▶ **Data supplied**:
Segment Open

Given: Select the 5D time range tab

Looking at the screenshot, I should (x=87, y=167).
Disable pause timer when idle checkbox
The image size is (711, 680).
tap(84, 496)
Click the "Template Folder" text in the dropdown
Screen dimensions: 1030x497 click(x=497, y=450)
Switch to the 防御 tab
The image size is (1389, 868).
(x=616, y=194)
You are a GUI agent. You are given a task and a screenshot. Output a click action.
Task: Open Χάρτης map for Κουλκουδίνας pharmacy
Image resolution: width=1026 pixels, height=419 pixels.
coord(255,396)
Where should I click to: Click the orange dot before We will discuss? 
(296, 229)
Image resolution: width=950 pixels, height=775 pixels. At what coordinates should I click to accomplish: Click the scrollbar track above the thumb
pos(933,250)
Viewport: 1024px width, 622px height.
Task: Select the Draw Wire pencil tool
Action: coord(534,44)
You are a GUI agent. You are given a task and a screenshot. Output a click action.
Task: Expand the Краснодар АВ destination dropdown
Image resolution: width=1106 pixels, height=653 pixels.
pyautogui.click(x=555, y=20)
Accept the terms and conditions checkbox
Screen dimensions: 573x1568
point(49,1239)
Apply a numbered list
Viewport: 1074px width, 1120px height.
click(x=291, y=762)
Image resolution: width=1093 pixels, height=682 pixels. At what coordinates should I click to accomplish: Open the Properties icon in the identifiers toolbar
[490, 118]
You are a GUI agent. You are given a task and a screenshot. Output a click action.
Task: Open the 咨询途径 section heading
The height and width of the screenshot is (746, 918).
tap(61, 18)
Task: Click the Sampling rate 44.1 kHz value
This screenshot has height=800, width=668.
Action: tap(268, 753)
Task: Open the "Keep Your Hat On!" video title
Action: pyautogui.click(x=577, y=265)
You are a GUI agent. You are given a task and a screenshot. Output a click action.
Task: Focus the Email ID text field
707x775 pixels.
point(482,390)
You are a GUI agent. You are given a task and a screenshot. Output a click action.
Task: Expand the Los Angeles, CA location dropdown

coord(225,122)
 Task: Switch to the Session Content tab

Segment Closed

▶ **What the exercise asks**: Reproduce exactly the stretch of lines that starts at the one containing "Image resolution: width=1106" and ends with the final line of the data, including both ends and nothing more.

▶ **Task result**:
Image resolution: width=1106 pixels, height=653 pixels.
pyautogui.click(x=555, y=20)
Accept the terms and conditions checkbox
Screen dimensions: 573x1568
point(49,1239)
Apply a numbered list
Viewport: 1074px width, 1120px height.
click(x=291, y=762)
Image resolution: width=1093 pixels, height=682 pixels. At what coordinates should I click to accomplish: Open the Properties icon in the identifiers toolbar
[490, 118]
You are a GUI agent. You are given a task and a screenshot. Output a click action.
Task: Open the 咨询途径 section heading
The height and width of the screenshot is (746, 918).
tap(61, 18)
Task: Click the Sampling rate 44.1 kHz value
This screenshot has height=800, width=668.
Action: tap(268, 753)
Task: Open the "Keep Your Hat On!" video title
Action: pyautogui.click(x=577, y=265)
You are a GUI agent. You are given a task and a screenshot. Output a click action.
Task: Focus the Email ID text field
707x775 pixels.
point(482,390)
You are a GUI agent. You are given a task and a screenshot. Output a click action.
Task: Expand the Los Angeles, CA location dropdown

coord(225,122)
 Task: Switch to the Session Content tab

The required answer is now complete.